Wrangell pipe break causes 20,000-gallon sewage spill into harbor
Alaska Dispatch New by Chris Klint – August 9, 2016
Thousands of gallons of raw sewage were discharged into Wrangell’s harbor Monday during repairs to a broken sewer main in the Southeast Alaska city.

‘Grim’ Fraser River salmon runs even worse than forecast
Vancouver Sun by Gordon Hoekstra – August 8, 2016
This year’s Fraser River sockeye return, already forecast to be below average, has turned out to be even worse. One First Nation leader described the return as going from poor to grim.

Set-netters get emergency opener
KBBI by Jenny Neyman – August 9, 2016
Commercial sockeye fishing in upper Cook Inlet will be decided on a day-by-day basis from here until the end of the season.

Prince William Sound’s Pink Run is Odd in an Even Year
SEAFOODNEWS.COM by Peggy Parker – August 9, 2016
Everyone knows that even numbered years produce smaller runs of pink salmon in Prince William Sound than odd numbered years, but this year’s run is exceptionally odd even for an even year.

David Reggiani, general manager of the sound’s regional hatchery association, Prince Wiliam Sound Aquaculture Corporation, is struggling with undeniable aspects of this run that he’s not seen in 28 years of observing pink returns.

“Typically, the run starts out with a percentage of female pink salmon at around 10%. Then it goes up to 20% in 4-5 days, 30-35% in another 4-5 days, and at the peak of the run is up around 60%,” he explains. “You can plot a regression and determine from the female percentage where you are in the run.

“This year the female percentage started very high and climbed very fast.

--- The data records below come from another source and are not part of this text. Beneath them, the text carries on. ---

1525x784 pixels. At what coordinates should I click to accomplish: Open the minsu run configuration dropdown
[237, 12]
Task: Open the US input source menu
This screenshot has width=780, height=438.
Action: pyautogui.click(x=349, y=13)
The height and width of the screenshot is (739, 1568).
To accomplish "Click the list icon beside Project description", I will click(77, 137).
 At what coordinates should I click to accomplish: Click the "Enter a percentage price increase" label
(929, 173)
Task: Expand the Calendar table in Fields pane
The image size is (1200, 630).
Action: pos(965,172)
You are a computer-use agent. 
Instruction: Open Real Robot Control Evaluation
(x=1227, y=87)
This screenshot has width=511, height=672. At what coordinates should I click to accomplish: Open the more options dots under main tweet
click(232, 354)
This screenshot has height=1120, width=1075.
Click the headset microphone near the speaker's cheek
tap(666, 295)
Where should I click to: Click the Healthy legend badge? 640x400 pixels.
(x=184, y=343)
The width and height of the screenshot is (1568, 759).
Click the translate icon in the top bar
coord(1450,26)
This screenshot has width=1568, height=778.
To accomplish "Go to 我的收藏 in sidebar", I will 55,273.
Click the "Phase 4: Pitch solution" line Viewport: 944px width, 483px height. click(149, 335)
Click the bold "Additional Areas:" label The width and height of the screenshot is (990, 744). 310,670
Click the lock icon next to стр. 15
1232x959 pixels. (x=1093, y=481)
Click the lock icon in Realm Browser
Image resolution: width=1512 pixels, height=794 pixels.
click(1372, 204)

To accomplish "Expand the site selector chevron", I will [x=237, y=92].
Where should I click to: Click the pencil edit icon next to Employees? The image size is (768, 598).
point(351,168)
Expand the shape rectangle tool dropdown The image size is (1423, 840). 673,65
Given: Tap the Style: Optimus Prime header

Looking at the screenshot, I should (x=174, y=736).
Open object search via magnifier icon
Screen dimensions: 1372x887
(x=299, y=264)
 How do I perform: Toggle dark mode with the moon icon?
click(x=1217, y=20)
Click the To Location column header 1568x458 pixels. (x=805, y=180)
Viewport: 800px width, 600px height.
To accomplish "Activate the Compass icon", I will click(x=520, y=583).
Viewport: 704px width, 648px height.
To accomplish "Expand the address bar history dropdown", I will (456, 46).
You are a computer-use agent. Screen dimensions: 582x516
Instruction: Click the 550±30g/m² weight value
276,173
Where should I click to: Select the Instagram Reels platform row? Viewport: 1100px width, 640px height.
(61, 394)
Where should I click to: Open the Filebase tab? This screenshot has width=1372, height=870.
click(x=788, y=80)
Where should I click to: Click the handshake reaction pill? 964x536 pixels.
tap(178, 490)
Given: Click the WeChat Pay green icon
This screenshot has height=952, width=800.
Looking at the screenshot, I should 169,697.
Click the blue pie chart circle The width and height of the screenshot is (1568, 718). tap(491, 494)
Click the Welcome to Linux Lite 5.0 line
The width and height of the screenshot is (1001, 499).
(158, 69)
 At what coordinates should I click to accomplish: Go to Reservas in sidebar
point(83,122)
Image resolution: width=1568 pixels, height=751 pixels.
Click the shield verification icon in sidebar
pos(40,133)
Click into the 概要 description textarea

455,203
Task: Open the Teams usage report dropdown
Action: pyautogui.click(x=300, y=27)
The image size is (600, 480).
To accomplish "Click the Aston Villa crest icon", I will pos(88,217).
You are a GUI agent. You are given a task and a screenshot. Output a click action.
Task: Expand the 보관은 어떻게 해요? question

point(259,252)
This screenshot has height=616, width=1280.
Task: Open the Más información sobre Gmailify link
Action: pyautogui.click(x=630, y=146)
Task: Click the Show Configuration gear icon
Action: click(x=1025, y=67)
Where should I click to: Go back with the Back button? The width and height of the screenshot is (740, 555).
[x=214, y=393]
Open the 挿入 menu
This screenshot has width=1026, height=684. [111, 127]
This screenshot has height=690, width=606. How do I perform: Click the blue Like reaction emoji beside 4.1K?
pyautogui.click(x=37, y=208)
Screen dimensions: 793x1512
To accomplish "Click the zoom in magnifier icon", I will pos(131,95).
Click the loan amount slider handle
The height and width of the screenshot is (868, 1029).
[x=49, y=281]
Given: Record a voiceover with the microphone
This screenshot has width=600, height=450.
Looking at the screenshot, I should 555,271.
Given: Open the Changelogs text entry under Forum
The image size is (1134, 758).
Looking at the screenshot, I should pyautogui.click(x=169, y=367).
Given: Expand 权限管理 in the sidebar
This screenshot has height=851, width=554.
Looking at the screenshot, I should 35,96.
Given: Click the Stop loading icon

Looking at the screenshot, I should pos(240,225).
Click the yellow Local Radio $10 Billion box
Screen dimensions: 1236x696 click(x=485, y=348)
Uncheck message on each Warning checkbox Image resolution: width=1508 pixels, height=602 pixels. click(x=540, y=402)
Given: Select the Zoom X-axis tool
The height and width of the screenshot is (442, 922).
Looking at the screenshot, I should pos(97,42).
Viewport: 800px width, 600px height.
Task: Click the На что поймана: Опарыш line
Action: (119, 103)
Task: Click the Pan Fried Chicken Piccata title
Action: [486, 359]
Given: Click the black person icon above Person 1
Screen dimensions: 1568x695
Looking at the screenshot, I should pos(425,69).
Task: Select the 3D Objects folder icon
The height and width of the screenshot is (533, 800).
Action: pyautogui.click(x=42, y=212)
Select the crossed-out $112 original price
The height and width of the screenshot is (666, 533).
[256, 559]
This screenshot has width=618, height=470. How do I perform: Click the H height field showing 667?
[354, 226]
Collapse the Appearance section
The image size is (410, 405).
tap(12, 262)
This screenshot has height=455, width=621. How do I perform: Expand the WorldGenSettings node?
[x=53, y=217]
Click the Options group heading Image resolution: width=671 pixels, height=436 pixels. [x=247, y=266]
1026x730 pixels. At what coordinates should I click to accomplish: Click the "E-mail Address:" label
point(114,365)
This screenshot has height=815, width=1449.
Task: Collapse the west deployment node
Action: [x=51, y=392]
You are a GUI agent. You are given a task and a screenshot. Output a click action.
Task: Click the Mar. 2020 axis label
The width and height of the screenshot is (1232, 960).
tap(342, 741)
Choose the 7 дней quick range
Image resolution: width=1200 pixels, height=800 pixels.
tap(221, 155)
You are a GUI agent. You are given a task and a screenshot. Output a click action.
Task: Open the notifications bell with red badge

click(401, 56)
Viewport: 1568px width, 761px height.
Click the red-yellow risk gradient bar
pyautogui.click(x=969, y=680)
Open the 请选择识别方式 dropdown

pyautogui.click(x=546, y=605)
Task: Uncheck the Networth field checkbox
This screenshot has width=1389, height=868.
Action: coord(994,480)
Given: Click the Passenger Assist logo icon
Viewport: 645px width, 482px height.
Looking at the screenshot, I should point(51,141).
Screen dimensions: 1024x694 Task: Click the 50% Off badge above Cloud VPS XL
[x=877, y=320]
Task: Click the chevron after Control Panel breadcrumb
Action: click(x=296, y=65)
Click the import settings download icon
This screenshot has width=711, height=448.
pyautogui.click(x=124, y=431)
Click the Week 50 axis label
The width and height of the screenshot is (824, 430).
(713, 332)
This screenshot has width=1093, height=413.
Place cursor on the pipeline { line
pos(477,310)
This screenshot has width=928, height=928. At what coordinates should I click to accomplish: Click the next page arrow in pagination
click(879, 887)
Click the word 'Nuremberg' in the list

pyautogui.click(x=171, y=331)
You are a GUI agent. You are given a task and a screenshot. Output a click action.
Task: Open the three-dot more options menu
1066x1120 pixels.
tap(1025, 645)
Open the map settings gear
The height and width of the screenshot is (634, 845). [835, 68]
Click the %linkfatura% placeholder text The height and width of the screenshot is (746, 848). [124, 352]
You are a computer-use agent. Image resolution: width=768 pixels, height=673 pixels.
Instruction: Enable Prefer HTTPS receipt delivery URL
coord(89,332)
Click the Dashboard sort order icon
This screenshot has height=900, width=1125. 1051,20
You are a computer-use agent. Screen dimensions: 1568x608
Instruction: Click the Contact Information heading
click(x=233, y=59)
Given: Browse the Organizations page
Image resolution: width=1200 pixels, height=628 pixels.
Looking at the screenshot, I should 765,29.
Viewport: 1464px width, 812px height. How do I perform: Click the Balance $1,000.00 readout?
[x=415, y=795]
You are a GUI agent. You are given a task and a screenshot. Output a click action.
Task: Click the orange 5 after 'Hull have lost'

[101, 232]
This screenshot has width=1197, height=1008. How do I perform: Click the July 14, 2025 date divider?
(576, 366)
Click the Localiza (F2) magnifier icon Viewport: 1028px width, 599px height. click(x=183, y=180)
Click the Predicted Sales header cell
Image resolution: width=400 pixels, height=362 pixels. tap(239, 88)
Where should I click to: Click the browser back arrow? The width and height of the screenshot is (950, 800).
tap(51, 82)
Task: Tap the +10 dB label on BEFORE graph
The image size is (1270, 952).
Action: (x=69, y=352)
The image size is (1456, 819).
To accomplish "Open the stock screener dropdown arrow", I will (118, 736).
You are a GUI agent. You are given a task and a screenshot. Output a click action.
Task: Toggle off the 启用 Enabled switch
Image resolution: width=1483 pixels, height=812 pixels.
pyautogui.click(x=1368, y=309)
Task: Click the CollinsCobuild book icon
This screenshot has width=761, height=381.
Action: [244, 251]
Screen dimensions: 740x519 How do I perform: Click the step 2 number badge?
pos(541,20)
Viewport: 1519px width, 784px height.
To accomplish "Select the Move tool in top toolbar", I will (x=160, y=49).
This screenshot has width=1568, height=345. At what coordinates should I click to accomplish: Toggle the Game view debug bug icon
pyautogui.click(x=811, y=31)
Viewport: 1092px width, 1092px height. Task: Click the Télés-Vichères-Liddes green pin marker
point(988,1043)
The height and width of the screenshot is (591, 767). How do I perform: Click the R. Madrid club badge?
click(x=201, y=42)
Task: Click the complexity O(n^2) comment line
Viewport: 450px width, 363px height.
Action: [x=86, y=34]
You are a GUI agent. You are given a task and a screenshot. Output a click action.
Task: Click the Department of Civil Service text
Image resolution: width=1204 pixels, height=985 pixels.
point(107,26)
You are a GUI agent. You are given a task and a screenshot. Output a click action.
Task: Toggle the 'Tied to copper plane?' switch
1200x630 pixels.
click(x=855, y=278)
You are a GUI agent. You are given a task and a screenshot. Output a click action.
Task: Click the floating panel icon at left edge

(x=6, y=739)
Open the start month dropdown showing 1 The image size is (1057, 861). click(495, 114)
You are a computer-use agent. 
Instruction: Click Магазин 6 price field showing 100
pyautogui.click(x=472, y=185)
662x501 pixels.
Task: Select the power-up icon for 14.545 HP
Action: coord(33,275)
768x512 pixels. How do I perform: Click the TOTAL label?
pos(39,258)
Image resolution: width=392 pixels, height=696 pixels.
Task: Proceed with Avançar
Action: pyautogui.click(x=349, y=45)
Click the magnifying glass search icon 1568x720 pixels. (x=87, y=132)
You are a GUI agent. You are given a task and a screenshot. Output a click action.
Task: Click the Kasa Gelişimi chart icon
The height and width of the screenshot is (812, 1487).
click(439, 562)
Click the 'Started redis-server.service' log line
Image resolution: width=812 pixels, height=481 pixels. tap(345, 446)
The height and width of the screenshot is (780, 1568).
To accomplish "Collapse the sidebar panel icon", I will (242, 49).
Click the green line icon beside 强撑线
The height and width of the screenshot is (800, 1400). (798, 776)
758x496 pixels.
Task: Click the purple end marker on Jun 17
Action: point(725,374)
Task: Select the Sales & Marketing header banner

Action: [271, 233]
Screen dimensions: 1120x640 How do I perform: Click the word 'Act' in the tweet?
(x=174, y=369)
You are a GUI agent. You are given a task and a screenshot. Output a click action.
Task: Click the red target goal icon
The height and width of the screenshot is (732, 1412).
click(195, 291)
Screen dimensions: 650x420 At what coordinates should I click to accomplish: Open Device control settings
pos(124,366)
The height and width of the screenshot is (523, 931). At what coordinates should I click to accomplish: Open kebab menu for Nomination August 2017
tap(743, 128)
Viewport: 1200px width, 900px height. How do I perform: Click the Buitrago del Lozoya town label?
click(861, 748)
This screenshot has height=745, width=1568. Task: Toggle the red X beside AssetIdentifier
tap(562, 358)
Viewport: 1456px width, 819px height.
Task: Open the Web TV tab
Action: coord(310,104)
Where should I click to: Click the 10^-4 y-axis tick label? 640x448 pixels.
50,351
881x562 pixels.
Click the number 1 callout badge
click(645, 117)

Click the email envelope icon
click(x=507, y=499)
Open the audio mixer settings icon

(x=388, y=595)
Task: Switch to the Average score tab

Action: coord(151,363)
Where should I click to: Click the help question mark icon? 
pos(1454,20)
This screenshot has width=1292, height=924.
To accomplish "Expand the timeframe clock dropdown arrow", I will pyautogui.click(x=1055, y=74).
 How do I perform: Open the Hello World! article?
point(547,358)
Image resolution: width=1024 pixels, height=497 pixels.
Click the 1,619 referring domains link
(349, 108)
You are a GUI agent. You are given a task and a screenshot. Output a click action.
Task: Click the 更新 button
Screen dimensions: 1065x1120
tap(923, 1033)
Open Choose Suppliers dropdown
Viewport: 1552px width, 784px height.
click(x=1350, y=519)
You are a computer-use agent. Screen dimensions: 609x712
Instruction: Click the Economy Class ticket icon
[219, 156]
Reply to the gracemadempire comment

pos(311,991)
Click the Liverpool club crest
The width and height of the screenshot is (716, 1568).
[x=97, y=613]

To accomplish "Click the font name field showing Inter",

Instead of increments of 4-5 days, this year it was single days.

“If we look at historical timing, we should see about 20% females in the run now, but we’ve seen as high as 49% already and have been bouncing around between 43% and 49% since the beginning.”

Those percentages should be seen close to the peak of the run when volumes are highest. Instead they’re happening when volumes are closer to the first third of the run.

Prince William Sound’s harvest of pinks through last week was 8.8 million, well below the ten-year average of 12 million for this date.

Regianni knew that salmon returns around the state were late this year, and wasn’t suprised to see a lag in timing in the sound.

“We saw a run increase in our own abundance return today,” he said on Monday. “So we should see signficant increase in fish in the next 4-5 days. If we don’t see that, then the writing is on the wall that we will have a lower than expected return this year.”

Regianni reached out to his colleagues around the state and at the other hatchery in PWS, Solomon Gulch. Pink returns there, which are timed for early summer, and in Kodiak, also earlier, had very high percentages of females from the start.

“Kodiak had 50% females from the beginning, and they were five-pound fish,” Regianni says. “Cook Inlet’s pinks were also 5 pounds average. We’re looking at larger than normal here, but in Prince William Sound it’s about 4.4 pounds.”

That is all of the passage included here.